4. It is alleged that the incident was reported to Dr. S.K. Sharma, Director, who assured the complainant that departmental action would be taken against Petitioner No. 2. However, no such action was initiated. Consequently, on a complaint given by the complainant, FIR No. 91/2008 dated 25.07.2008 came to be registered, under Sections 325/506/509 of the IPC against the petitioners. It is further alleged that, as a counterblast to the said FIR, the petitioners, in collusion with another accused namely– Veersain, registered false and frivolous complaints against the complainant and his wife, thereby tarnishing their reputation.

5. It is alleged that Petitioner No. 1, who is the wife of Petitioner No. 2, acting in concert with other accused persons, lodged a false complaint against the complainant before the Court of Metropolitan Magistrate, pertaining to an imaginary incident of eve-teasing, said to have occurred on 22.06.2022. This resulted in the registration of FIR No. 99/2008 dated 07.08.2008 under Sections 506/509/34 of the IPC against the complainant. The complainant is however stated to be discharged vide order dated 03.09.2011, for the allegations having been found to be motivated.

6. It is alleged that Petitioner No. 2 started obtaining personal information regarding the complainant, in order to defame and harass him. An RTI application is stated to have been filed by Veersain, against the complainant seeking information regarding his habit of consuming liquor, afeem and gambling and his bad behaviour towards girls and women. It is alleged that due to the RTIs filed by them, the wife of the complainant was often called for explanations by the concerned authorities and was subjected to humiliation. It is alleged that the petitioners started filing complaints against the wife of the complainant and made allegations that she abused her official powers and had misused the CGHS token, thereby causing loss to the Govt. of India to the tune of ₹1,00,000/-. It is alleged that while the inquiry regarding the misuse of CGHS token was being conducted, another complaint was lodged against the wife of the complainant qua her retention in Delhi after her transfer to Nagpur. It is alleged that another complaint was made by the petitioners in respect of the unauthorised possession of the house at Harbhajan Enclave. It is alleged that the complaints were made by the petitioners so that the complainant is discouraged from pursuing the complaint regarding assault by the petitioners. In this regard, the wife of the complainant is also stated to have made a complaint dated 29.12.2009 to the SHO regarding lodging of false complaints in the department. It is alleged that the complainant and his wife have been subjected to immense humiliation.

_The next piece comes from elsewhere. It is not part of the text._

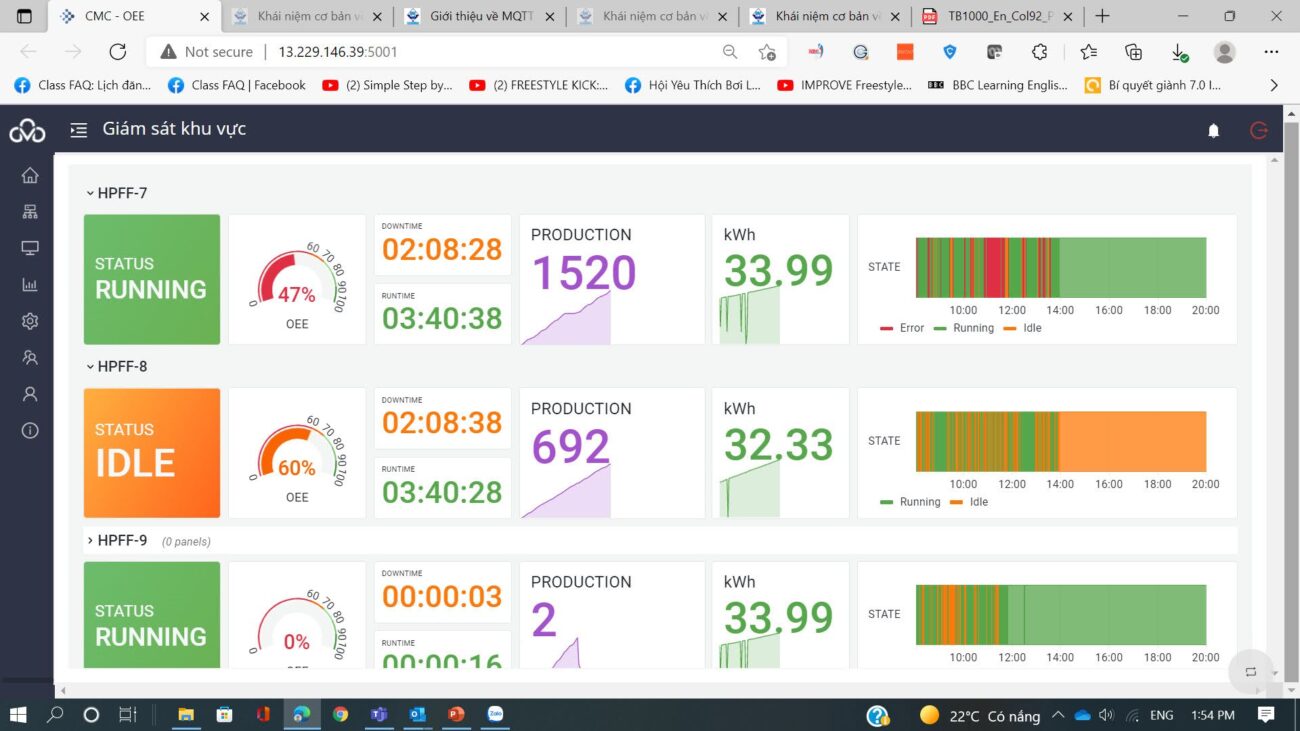Click the browser address bar
1300x731 pixels.
490,52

7. The learned Revisional Court, while allowing the revision petition filed by Respondent No. 2 and summoning the petitioners for offences punishable under Sections 499/500/120B read with Section 211/120B of the IPC, was of the view that the RTI applications filed by the petitioners were prima facie imputing the character and the reputation of Respondent No. 2 and his wife, as they were without any basis. The learned Court took note of the discharge of Respondent NO. 2 in the FIR filed by Petitioner No. 1 under Sections 506/509/34 of the IPC, the proceedings therein having been found to be motivated. It was also noted that all complaints filed by the petitioners against Respondent No. 2 and his wife were subsequent to the FIR registered at his instance against Petitioner No. 2, for grievous injuries.

8. The learned senior counsel for the petitioners submitted that the order passed by the learned Revisional Court is bad in law as the present complaint lacks the essential ingredients of Section 499 of the IPC, and therefore was rightly dismissed by the learned Trial Court.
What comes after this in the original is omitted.